Pension Contributions: A Third Dimension

Pension contributions made by the company on behalf of the director are fully deductible for corporation tax purposes and are not a taxable benefit for the director (within Revenue limits). This makes company pension contributions one of the most tax-efficient forms of remuneration available to Irish director-shareholders.

Contribution limits for directors are the same as for other employees, based on age-related percentages of remuneration. The earnings cap is €115,000 per year.

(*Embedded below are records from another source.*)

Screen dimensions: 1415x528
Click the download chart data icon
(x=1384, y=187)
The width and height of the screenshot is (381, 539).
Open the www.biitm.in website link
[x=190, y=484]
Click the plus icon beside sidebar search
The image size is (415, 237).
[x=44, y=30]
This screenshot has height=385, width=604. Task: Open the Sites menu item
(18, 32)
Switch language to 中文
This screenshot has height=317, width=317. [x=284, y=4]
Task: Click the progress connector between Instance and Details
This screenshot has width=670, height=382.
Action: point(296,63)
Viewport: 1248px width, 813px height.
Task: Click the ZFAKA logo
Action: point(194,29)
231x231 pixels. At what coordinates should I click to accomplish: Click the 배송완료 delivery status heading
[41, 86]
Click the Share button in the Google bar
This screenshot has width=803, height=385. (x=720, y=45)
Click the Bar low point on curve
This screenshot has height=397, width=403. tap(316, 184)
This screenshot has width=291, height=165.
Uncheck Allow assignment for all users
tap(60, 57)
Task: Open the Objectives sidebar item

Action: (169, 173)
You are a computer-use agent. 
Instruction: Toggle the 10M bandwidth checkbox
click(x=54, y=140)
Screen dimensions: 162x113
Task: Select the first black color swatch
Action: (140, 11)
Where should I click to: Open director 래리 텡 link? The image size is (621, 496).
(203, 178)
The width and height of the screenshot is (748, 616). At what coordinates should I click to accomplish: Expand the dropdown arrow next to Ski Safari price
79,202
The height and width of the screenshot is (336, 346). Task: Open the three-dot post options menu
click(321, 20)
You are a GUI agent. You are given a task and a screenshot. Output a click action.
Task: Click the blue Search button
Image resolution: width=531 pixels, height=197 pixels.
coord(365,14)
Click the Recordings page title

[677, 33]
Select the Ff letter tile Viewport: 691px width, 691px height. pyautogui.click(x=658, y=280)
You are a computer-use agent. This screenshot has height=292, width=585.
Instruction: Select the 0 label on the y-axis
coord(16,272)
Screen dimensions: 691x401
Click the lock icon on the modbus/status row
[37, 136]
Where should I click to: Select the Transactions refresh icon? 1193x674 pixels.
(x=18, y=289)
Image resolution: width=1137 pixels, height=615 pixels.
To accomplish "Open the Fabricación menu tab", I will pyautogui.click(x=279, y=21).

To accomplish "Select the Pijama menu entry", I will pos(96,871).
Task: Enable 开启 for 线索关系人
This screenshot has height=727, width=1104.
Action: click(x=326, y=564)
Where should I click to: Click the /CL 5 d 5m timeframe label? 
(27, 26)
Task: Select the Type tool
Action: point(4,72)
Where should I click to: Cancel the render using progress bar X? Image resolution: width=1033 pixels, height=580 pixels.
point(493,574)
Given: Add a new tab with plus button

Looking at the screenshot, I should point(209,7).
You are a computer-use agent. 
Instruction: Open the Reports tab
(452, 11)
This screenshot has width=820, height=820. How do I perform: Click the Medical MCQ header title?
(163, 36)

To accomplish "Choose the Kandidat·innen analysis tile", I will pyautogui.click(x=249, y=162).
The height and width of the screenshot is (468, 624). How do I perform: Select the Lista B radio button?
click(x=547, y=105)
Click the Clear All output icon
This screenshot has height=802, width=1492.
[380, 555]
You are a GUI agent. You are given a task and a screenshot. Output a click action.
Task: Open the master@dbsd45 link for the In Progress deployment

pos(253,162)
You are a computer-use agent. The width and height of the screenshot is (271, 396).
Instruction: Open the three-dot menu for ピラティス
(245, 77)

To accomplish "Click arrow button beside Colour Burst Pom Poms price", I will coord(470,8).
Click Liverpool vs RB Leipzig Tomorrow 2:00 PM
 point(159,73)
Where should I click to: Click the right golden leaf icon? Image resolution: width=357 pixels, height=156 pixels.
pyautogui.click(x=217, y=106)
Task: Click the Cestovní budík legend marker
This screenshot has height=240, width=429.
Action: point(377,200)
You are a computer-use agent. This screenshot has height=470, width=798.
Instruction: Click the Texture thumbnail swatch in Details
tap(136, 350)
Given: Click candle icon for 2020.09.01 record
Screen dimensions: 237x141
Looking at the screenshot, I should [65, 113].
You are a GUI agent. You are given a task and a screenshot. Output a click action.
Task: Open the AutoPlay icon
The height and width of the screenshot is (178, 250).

Frequently Asked Questions

Is it better to take salary or dividends as a company director in Ireland?
For most directors, a small salary (enough to maintain PRSI Class S contributions — approximately €5,000/year) plus dividends for the balance is the most efficient approach. Dividends avoid PRSI (saving 4%), while a minimum salary preserves State Pension entitlements. Consult your accountant for your specific circumstances.
Do company directors pay PRSI on dividends?
No. PRSI does not apply to dividend income for director-shareholders. This is the primary tax advantage of dividends over salary. However, taking all income as dividends (no salary) means you build no PRSI record and lose entitlement to the State Pension (Contributory) and other PRSI-based benefits.
What is Dividend Withholding Tax (DWT) in Ireland?
DWT is 25%, deducted by the company from dividends at source before payment to the shareholder. The DWT paid is credited against your personal income tax liability when you file your annual return. If your total income tax on the dividend is less than 25%, you can claim a refund from Revenue.
What is the close company surcharge?
A close company (typically controlled by 5 or fewer shareholders) that retains investment or professional income without distributing it faces a surcharge — 15% on undistributed investment income and 20% on undistributed professional income. Trading income retained for business purposes is generally not subject to the surcharge.
Can my company pay my pension contributions instead of a higher salary?
Yes — and this is one of the most tax-efficient approaches available to directors. Company pension contributions are fully deductible for corporation tax and are not a taxable benefit for the director (within Revenue age-related limits). This effectively allows extraction of value from the company at 12.5% corporation tax rather than personal income tax rates.